El control de la postura constituye un ejemplo de coordinación de actividades reflejas múltiples, que actúan a nivel periférico, y de actividades motoras voluntarias, cuya programación tienen un carácter central (Blazquez M-T, 2011). La actividad motriz postural se encarga de tres funciones esenciales:

Luchar contra los efectos de la gravedad;

Asegurar el equilibro del cuerpo inmóvil, incluso ante la presencia de fuerzas externas;

Coordinar el mantenimiento del equilibro del cuerpo durante la ejecución de algún movimiento o desplazamiento.

La actividad muscular que mantiene la postura es casi constante. Se habla de tono muscular. La actividad tónica de cada uno de los músculos relacionados con el esqueleto está sometida constantemente a ajustes en función de las condiciones internas y externas. Los centros nerviosos que controlan el tono muscular y los ajustes posturales están localizados en la médula espinal, en el tronco y en la corteza cerebrales, en el cerebelo y en los núcleos grises del cerebro.

Existen unas zonas especificas en el cuerpo, llamadas pivotes osteopáticos (Ceccaldi A., Favre J-F, 86), que se encargan de posicionar un grupo de vertebras o estructuras en equilibro con otro grupo superior o inferior.

Por ejemplo, el pivote de la novena dorsal (D9) se encarga de posicionar el grupo vertebral entre la cuarta y la novena dorsal (de D4 a D9) sobre el grupo vertebral que va de la decima dorsal hasta la segunda lumbar (de D10 a L2).

Si uno de los pivotes osteopáticos (son 9 pivotes en total) está mal posicionado, las oscilaciones del centro de presión (CdP) aumentan, perdiendo así el punto de equilibro del cuerpo.
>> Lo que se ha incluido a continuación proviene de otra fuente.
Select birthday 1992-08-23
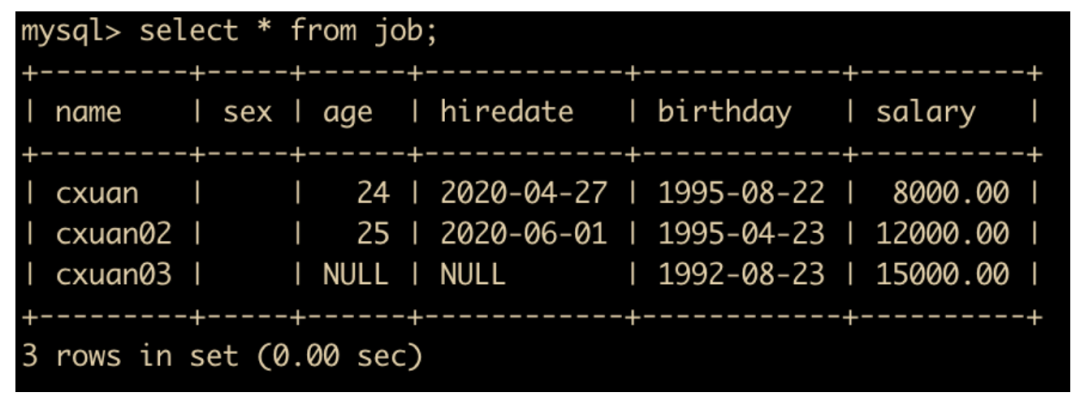The width and height of the screenshot is (1080, 401). [740, 274]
Aparecen esquemas de contracturas musculares y agujetas de compensación. Se puede decir que el cuerpo gasta más energía para mantenerse en equilibro.
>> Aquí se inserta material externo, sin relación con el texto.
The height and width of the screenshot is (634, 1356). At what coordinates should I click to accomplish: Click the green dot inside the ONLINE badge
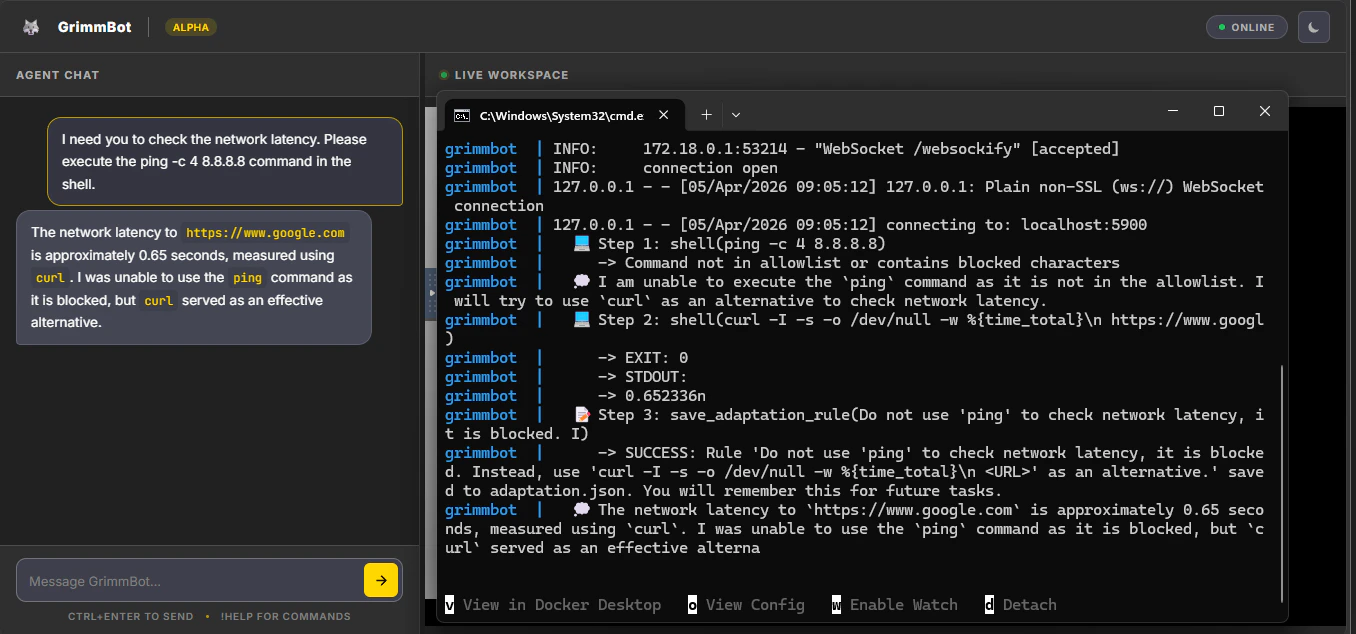point(1222,27)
Si este sistema se desajusta, la aparición de una inflamación y un proceso de tendinitis es posible.

(Blazquez M-T, 11: "Caracterización estabilométrica del sistema de control postural humano", tesis de doctorado del departamento de Física Atómica, Molecular y Nuclear, Universidad de Granada).

(Ceccaldi A., Favre J-F, 86: "Les pivots ostéopathiques", Editions Masson, Paris).